• [Exercise goal] Only the closing stretch of the material belongs in the answer: the line containing "Task: Tap the" and every line after it, copied exactly.

• [Extracted material]
-=-=-=-=-
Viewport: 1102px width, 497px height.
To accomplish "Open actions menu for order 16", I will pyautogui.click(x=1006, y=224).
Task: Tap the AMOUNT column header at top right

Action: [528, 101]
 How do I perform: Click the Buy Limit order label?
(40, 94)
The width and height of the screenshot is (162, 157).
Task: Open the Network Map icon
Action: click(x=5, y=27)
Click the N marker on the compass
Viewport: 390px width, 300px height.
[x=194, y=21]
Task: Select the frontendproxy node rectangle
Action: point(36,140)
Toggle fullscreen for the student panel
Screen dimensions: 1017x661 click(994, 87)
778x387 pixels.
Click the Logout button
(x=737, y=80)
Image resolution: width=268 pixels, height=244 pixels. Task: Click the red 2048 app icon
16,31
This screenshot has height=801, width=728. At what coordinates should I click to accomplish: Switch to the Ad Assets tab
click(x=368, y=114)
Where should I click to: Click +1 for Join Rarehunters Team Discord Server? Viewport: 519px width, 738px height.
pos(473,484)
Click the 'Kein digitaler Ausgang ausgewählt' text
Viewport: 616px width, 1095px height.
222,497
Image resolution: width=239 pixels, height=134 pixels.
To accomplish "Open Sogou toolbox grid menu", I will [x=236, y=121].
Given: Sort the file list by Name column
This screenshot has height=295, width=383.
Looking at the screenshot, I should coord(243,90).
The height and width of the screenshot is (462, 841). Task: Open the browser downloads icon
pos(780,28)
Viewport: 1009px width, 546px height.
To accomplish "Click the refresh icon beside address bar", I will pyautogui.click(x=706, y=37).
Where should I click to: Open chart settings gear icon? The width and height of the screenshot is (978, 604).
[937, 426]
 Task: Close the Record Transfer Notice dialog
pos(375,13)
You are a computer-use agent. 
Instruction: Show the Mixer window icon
-=-=-=-=-
• [Solution to this task]
Task: Tap the AMOUNT column header at top right

Action: [528, 101]
 How do I perform: Click the Buy Limit order label?
(40, 94)
The width and height of the screenshot is (162, 157).
Task: Open the Network Map icon
Action: click(x=5, y=27)
Click the N marker on the compass
Viewport: 390px width, 300px height.
[x=194, y=21]
Task: Select the frontendproxy node rectangle
Action: point(36,140)
Toggle fullscreen for the student panel
Screen dimensions: 1017x661 click(994, 87)
778x387 pixels.
Click the Logout button
(x=737, y=80)
Image resolution: width=268 pixels, height=244 pixels. Task: Click the red 2048 app icon
16,31
This screenshot has height=801, width=728. At what coordinates should I click to accomplish: Switch to the Ad Assets tab
click(x=368, y=114)
Where should I click to: Click +1 for Join Rarehunters Team Discord Server? Viewport: 519px width, 738px height.
pos(473,484)
Click the 'Kein digitaler Ausgang ausgewählt' text
Viewport: 616px width, 1095px height.
222,497
Image resolution: width=239 pixels, height=134 pixels.
To accomplish "Open Sogou toolbox grid menu", I will [x=236, y=121].
Given: Sort the file list by Name column
This screenshot has height=295, width=383.
Looking at the screenshot, I should coord(243,90).
The height and width of the screenshot is (462, 841). Task: Open the browser downloads icon
pos(780,28)
Viewport: 1009px width, 546px height.
To accomplish "Click the refresh icon beside address bar", I will pyautogui.click(x=706, y=37).
Where should I click to: Open chart settings gear icon? The width and height of the screenshot is (978, 604).
[937, 426]
 Task: Close the Record Transfer Notice dialog
pos(375,13)
You are a computer-use agent. 
Instruction: Show the Mixer window icon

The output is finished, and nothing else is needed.